For a large corporate and institutional bank with anything from 70,000 to 100,000 clients, the scale of the book of work is eyewatering. Another key component of ongoing KYC reviews is understanding transactional activity and proactively reacting to unexpected patterns. Yet 56% (Figure 9) of respondents haven’t fully integrated KYC with their transaction monitoring systems, making the ongoing monitoring of client behaviour for risk assessment extremely difficult.
So, with these operational, financial crime and cyber risks all in mind what is the alternative to managing ongoing KYC compliance with static client profiles that have to be updated manually?
The technology opportunity
With technology and automation, firms can ensure client profiles are updated automatically and in real-time, allowing for the continuous monitoring of risk. Through API integrations with third party providers for entity data, screening and AML transaction monitoring systems, FIs can automate and streamline KYC events and detect and react to changes in client data as they arise, while capturing new sanctions, PEP and adverse media hits.

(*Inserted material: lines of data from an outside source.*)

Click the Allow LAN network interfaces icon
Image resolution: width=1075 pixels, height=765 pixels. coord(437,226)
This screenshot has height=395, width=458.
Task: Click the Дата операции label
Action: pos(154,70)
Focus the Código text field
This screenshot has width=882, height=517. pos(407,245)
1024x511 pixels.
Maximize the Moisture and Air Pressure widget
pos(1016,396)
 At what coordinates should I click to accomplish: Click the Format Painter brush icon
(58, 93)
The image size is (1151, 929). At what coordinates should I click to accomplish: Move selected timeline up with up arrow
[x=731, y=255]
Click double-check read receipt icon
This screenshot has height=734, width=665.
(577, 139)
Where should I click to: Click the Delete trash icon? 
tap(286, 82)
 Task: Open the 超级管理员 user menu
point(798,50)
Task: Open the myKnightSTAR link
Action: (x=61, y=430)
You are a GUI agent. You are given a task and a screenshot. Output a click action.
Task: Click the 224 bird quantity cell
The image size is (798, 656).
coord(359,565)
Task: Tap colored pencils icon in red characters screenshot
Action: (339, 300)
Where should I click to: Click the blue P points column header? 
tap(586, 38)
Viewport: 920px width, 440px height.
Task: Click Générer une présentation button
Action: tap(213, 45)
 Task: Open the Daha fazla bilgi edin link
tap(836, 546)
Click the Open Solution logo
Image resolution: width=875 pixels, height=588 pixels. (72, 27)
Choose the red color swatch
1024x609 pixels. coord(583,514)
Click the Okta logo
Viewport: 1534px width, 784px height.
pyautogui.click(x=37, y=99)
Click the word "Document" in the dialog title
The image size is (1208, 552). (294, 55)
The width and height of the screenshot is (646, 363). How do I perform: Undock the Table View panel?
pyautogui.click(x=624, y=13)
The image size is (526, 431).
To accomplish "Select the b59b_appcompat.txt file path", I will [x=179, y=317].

An automated system can decipher and triage the materiality of trigger events to straight through process low-to-medium risk cases, requiring analysts to just focus on higher risk cases that require human intervention. Firms are clearly overly reliant on manual processes to satisfy regulatory requirements. As innovation reaches into KYC operations, the survey shows that investment in headcount is beginning to plateau, while investment in technology ramps up.
The business case for technology is clear. A KYC process comprises a set of discrete tasks: asking KYC questions, collecting data and documents, validating information, unwrapping ownership structures, performing AML checks and much more. Just 2% (Figure 7) of firms have reached a point where less than 10% of their KYC review tasks are completed manually. Others have a long way to go, with 28% of firms still completing 41-60% of tasks manually.
This pivot towards automation to improve the accuracy and quality of KYC reviews reflects concerns about the sustainability of adding human resources to carry out manual tasks in a high-volume environment. Increasing payroll without investing in the appropriate tools is not a viable route to effective compliance. For these goals to be achieved, a greater degree of integration and standardization is needed. The ideal solution is a unifying Client Lifecycle Management (CLM) platform connected to an ecosystem of internal systems, data providers, vendor solutions and customer channels.
The KYC road ahead to 2023
As regulation evolves unabated and scrutiny from the regulators increases worldwide, financial institutions will always be required to know who their customers are and to periodically review and refresh information they hold on their customers throughout their lifecycle. Our research shows that despite advancements in technology, financial institutions are faced with huge challenges with regards to automating processes and procedures for the onboarding and maintenance of clients for KYC compliance.
Adopting technology to install automation into the entire KYC process end-to-end will streamline and accelerate time to onboard, while ensuring client risk profiles are automatically kept up-to-date and in real-time. For periodic reviews, automation can straight through process low risk clients, so that KYC analysts can adopt a risk-based approach and focus effort on higher-risk cases. On a business level, an automated KYC process will reduce operational and regulatory risk, significantly increase efficiency gains, while enhancing the customer and employee experience.